= Tang Tian (songwriter) =

Chinese songwriter

Tang Tian (born ; 唐恬 (Táng Tián)) is a Chinese lyricist. Her notable works include: As Wished (如愿), A Lifelong Journey (人世间), theme song for TV series A Lifelong Journey, The Lonely Warrior (孤勇者), Hua kai wang you (花开忘忧), Gui tu you feng (归途有风). She frequently collaborates with composer Qian Lei (钱雷), and singers including Faye Wong, Eason Chan, and Zhou Shen.

In 2012, she was diagnosed with third stage of nasopharynx cancer, of which she recovered from in 2013.

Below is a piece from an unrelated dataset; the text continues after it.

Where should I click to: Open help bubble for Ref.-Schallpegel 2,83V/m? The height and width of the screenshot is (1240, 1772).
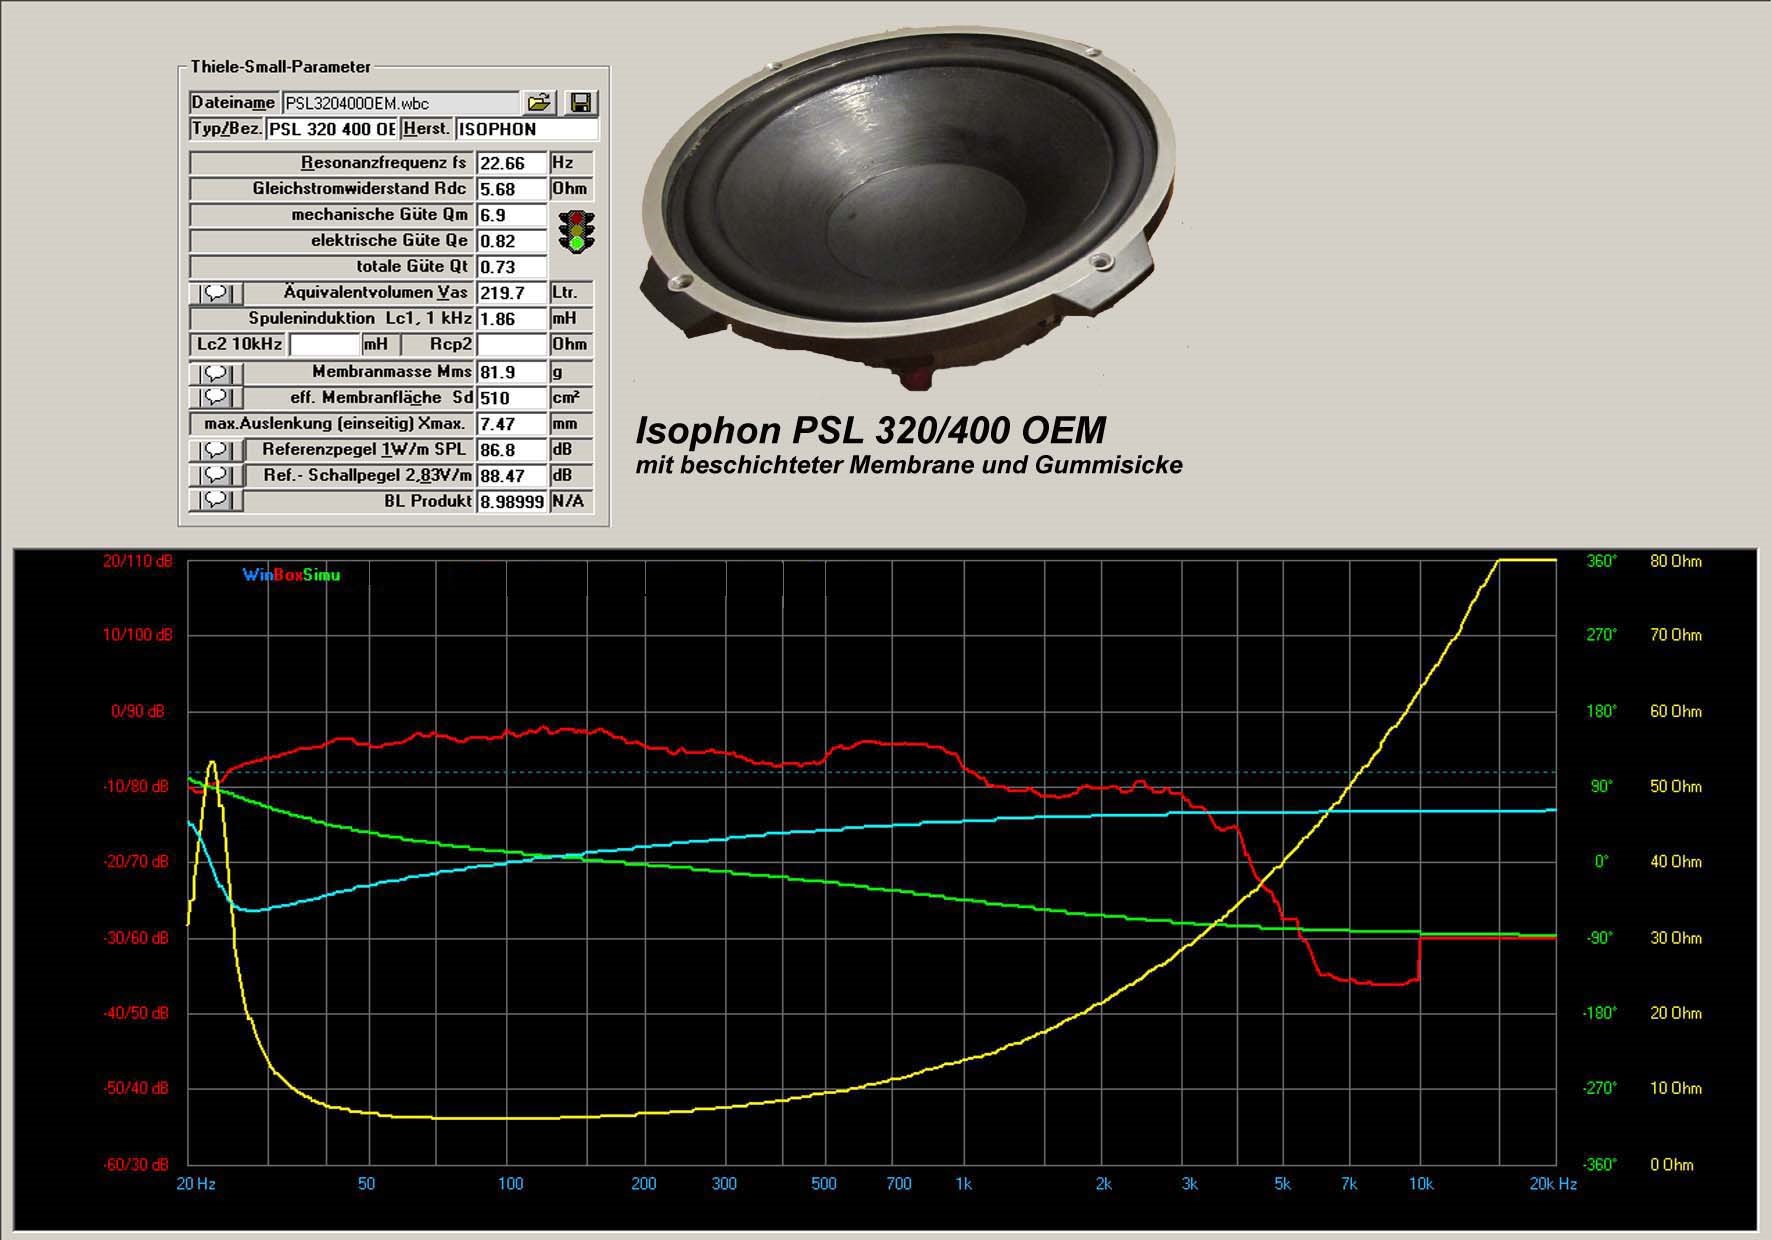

In November 2021, Eason Chan released a song, The Lonely Warrior (孤勇者), as the Chinese soundtrack to the television series, Arcane: League of Legends. The song was written by Tang, who drew on her experience overcoming the cancer prognosis. It would become one of the most popular songs in China in the remaining months of 2021 through to 2022, when it was being nominated as one of the songs to be played during the semi-finals of 2022 FIFA World Cup in December 2022.

In 2022, she won the Best Lyrics award at Chinese Top Ten Music Awards. In January 2023, she was awarded the Lyricist Award at the 2022 Weibo Music Festival.